The records must be repeated exactly and in their entirety.
··· Records supplied
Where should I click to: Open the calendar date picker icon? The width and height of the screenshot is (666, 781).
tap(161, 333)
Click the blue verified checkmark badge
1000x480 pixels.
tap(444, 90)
······
Answer section:
Where should I click to: Open the calendar date picker icon? The width and height of the screenshot is (666, 781).
tap(161, 333)
Click the blue verified checkmark badge
1000x480 pixels.
tap(444, 90)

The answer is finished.